With Jekyll, that gets thrown out the window.
Let’s take, for example, my list of interviews. I have 14 or so years of interviews, broken up into a separate page by year and internally sorted by date. Manually. I also have a template {{Interviews}}
which outputs a pretty formatted link to each year. Also made manually. For every new interview, I edited at least two pages (the interview itself and the year). And for every year I had to update the main interviews page and the template.
My end goal was to do the following:
- Each year index would dynamically list the posts for that year
- The interview main page would list links to all the available years
- The interview ‘template’ would be output on every page
- The interview year page would list everything from that year
- All those things would dynamically update when I added a new item
Oh and I also wanted a layout to be intelligent enough to show a special header with specific information on the individual interview pages.
Love Collections
To convert this, I first made use of collections, making one for _interviews
and within that I have a folder for each year with the interview as a flat file and an index.md
to make the main index. I don’t have to do this. I could have the index anywhere I wanted, but this was easier for me.

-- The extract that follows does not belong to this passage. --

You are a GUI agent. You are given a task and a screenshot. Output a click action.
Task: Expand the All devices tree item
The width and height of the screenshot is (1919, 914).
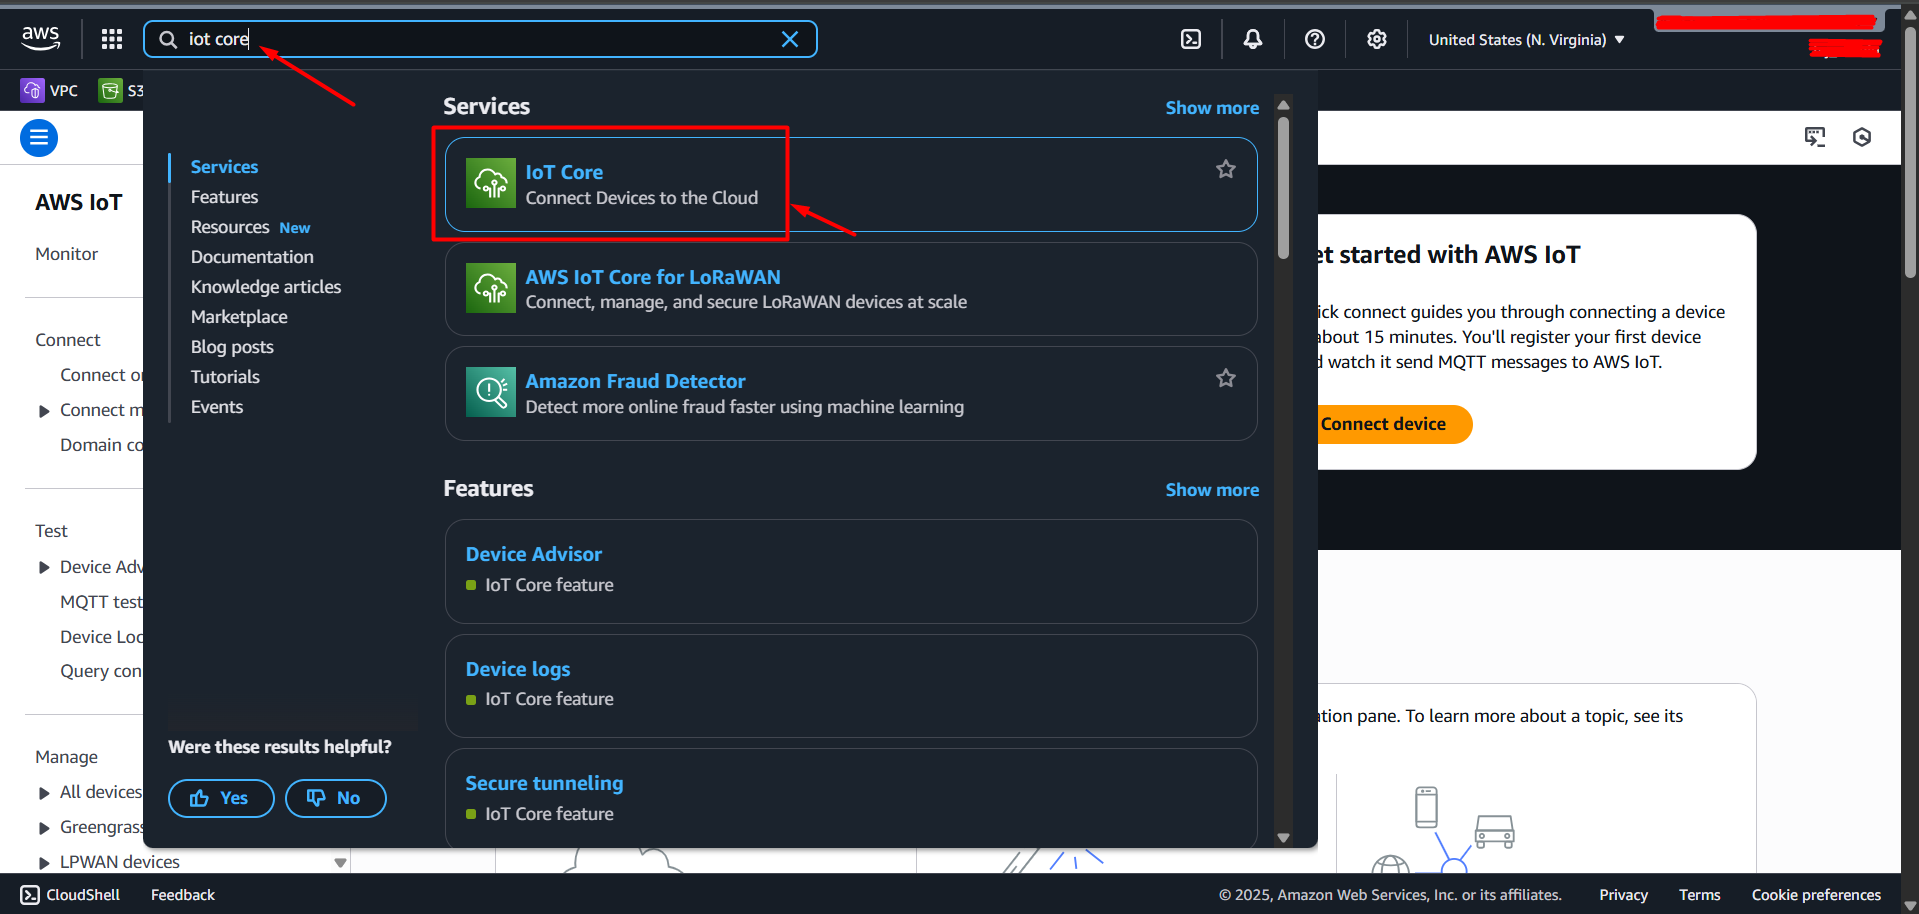pos(44,793)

There is a big gotcha here, though. Subfolders and collections and sorting by date doesn’t work the way you’d think it would. I could make it easily sort by title, and I could reverse it, but sorting by date proved to be a killer. Eventually I figured this out:
- All the pages have to have a date, even if you’re not going to sort that page (see my index)

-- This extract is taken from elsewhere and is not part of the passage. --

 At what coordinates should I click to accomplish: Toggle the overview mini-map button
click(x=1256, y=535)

- You can’t sort in a for loop
The final code looks like this:
{% assign posts = site.interviews | sort: 'date' %} <ul> {% for post in posts %} {% if post.topic != 'index' and post.tags contains page.year %} <li><a href="{{ site.baseurl }}{{ post.url }}">{{ post.title }} ({{ post.date | date: "%d %B" }})</a></li> {% endif %} {% endfor %} </ul>
Front Matters
This is funnier if you know that the ‘header’ of a Jekyll file is called the Font matter. Here’s an example of mine:
--- title: Interviews author: Mika E. layout: interview permalink: /interviews/ date: 2001-01-01 topic: index tags: - 2001 ---
Everything except topic: index
is a default variable. I made the topic, and what that does is tell me “This page is an index page” and what year things are. There are reasons for this down the line. Now I also want to sort by year, but I can parse the date for that.
Design the Layout
I designated my layout as ‘interview’ in the first example, so I made a file called interview.html
in layouts and made it a child of my default layout. In there, I have this code:
<ul> {% for post in site.interviews %} {% if post.topic == 'index' %} <li><a href="{{ site.baseurl }}{{ post.url }}">{{ post.date | date: "%Y" }}</a></li> {% endif %} {% endfor %} </ul>
That says “if a page is an index, list it.” Now when I want a new year, I just add in a new folder with an index file.

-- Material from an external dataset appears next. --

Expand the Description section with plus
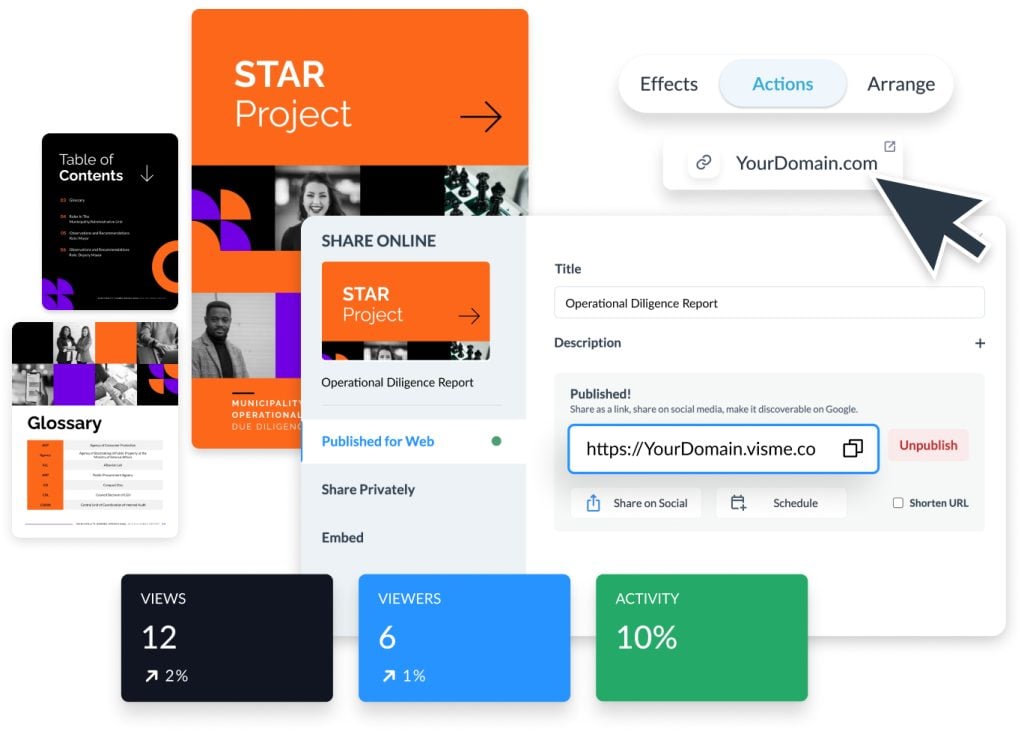The width and height of the screenshot is (1024, 731). [x=979, y=343]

I’ve gone even further, taking the logic from some WordPress themes I’ve see, and the layout file has all the code for both the index view and the per-item view, allowing me to format my interviews with custom headers and footers around the content.
Does it Work?
Yes it does! Mostly.
The problem with this, and yes there’s a problem, is that the interview layout page doesn’t regenerate itself. I have to go and re-save the layout for interviews in order to regenerate any lists I have on that page.
I can get away with typing this in shell: touch _content/_jekyll/layouts/interview.html && jekyll build
but it is a little annoying. Even running a manual jekyll build
won’t do it because the layout doesn’t realize it has a change yet. I do understand why, though. It may be worth moving that somewhere else, though I have a feeling even if I make it a template it would have the same problem, since that template file wouldn’t know to update until it was edited.
It took me a while to find the magic sauce is a bit of code called regenerate: true
– This is not something you should use everywhere! I use it on my interviews index pages because those pages get updated when a new item is added to their folder. It actually lets my index pages be totally blank except the yaml headers which is nice and simple.